Provided passage ->
# # # #

A story about how I reconcile the notion of “time” versus “productivity”.
As a developer who has worked primarily in software development agencies for my career, I am used to the notion of “tracking time”. Historically (though not currently in my team), this looks something as follows:
A request will come in for some sort of change to a system that we manage. I will draw on my expertise to make an assessment of the difficulty of this work if I complete it, and I make an estimate.
The estimate gets returned to the project owner along with a price, and the project owner decides whether this work should proceed based on that estimate.
I proceed to complete the work, tracking the time I spend completing it in some system. This is usually tracked against the estimate, wherein if I do not complete the work by the estimate I gave I inform the project owner and give a revised estimate, at which point that project owner decides whether to proceed.
Rest, and repeat. A conceptual model that works fairly well, is easy to understand and keeps all stakeholders fairly aware of the costs, and expected return on investment that they can expect.
Choosing the one master instead of the many
As the Sitewards company in combination with our project partners has grown we have shifted how we allocate developer and project management resources.
Initially, when working with project partners without the budget to purchase a developer or development team for a fixed period of time we would have many developers touching many different projects. The work items would come in, be estimated by one developer, sit in a queue until completion and then be deployed. This system worked satisfactorily, and we delivered the requirements to spec.
Over time and as we up-skilled, the projects on which we would work would become larger and larger. Each developer would, by happenstance, gain experience with a certain project. This developer would thus know a great deal about this project, and be able to deliver a greater level of value for a smaller period of time.
Eventually, the projects became so large we allocated several developers and a project manager to a single project full time.
Blurring lines between producer and consumer
With the allocation of developers to a single project for months at a time some remarkable properties were noticed. Developers would specialise in that particular application, learning the software, the particular project owner requirements, the projects end-users, the vision of the project owner and their team and what they wish to accomplish over the long period.
Additionally, a very human attachment would grow between the project team and their project. Not only would we learn, in an abstract sense, what the project was about — but we would also learn who each of the people were behind that project, and begin to value them as comrades working to improve the project on which we work. We, as a team, would collectively “buy in” to the projects mission.
This increasing ownership would give rise to an increasing transparency into otherwise opaque development processes. Not only would we wish to take an interest in the project and its customers, but we would also invite other stakeholders into our contribution, detailing how we, the project development team, were able to contribute to shared vision between the project development team and other project stakeholders.
Determining billable time
By nature, this investment of the project development team in this shared vision gives rise to a remarkable amount of considered time and effort. Not simply in the completion of a given set of tasks like in the aforementioned service mode, but in the idle time given to each project team member.

# # # #

Entries shown ->
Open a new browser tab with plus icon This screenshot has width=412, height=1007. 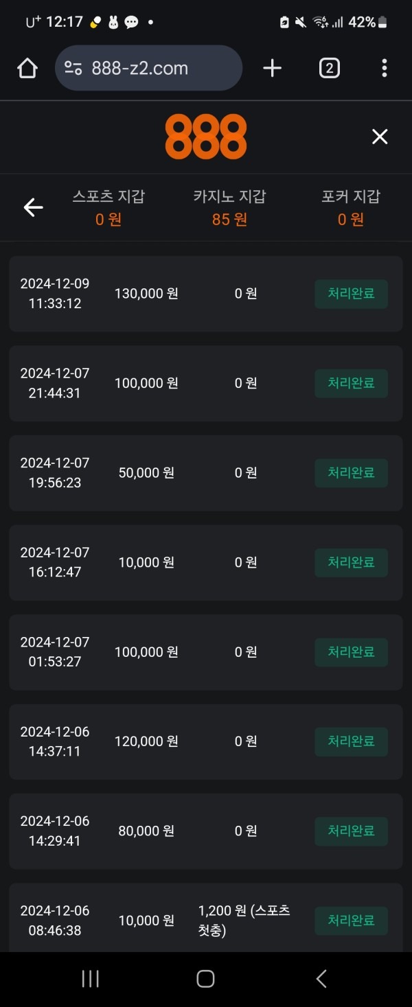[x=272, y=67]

# # # #

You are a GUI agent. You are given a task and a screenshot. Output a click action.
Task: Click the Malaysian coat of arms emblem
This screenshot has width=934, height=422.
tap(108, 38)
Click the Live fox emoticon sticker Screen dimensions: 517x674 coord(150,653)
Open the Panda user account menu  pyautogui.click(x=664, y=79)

# # # #

To be done ->
- a) In the time-tracking essay, who was eventually allocated full time to a single project once the projects became large enough?
- b) Return the portion of the time-tracking essay that begins at the words "Determining billable time" and ends after the words "project team member.".
- c) Take the time-tracking essay further, starting after its last sentence.
The data above comes from a separate source, not from the time-tracking essay.

The answers ->
- a) Several developers and a project manager.

- b)
Determining billable time
By nature, this investment of the project development team in this shared vision gives rise to a remarkable amount of considered time and effort. Not simply in the completion of a given set of tasks like in the aforementioned service mode, but in the idle time given to each project team member.

- c)
In my team, at least, we are passionately driven to improve the project owners product. We are reshaping ourselves, our processes and our policies to increase the value of what we are able to deliver to the projects goals. We each do our own research, reading and writing to better understand each other, common technical challenges and how they apply to the project and to further understand the projects end-users and how we can improve their lives.
The problem with this otherwise virtuous process of investment and iterative learning is that it is difficult to map into a billing model in which we are attempting to work for a given amount of time for a given result. While previously, with no investment beyond the required by the development team there was a clear line between what should be billed and what should not. When the project teams are truly invested in a project it is both extremely difficult to map how each chunk of their time contributes to the well being of the project such that it should be “billable”, and short sighted to try and increase the amount of “billable time” as it will negatively impact the value delivered by the project team.
Consider the following examples:
Reshaping a requirement to build an XLS import to take advantage of existing import tooling
Recently a story ticket was created by the project owner based on internal requests to create a “XLS import”. As necessary background, XLS is the “Microsoft Excel” file format, used for storing tabular data.
Understanding the Excel format is a complex undertaking. Excel is such a powerful tool that designing an import process that factors in its peculiar file format is an extremely expensive and complex exercise, and given it’s complexity will give rise to a large number of edge cases (bugs)
However, because this ticket came down through the team who had already done the work of establishing a relationship and trust directly with the project owner, we were able to further pick at this story task to understand the requirements that generated this story.
In the end, this story was reduced down to a CSV import for which there is already well tested tooling, albeit with some minor extensions to handle some bespoke data. A dramatic reduction in the investment required by the client for a superior technical result, but one that came at the cost of many hours of potentially billable time by Sitewards.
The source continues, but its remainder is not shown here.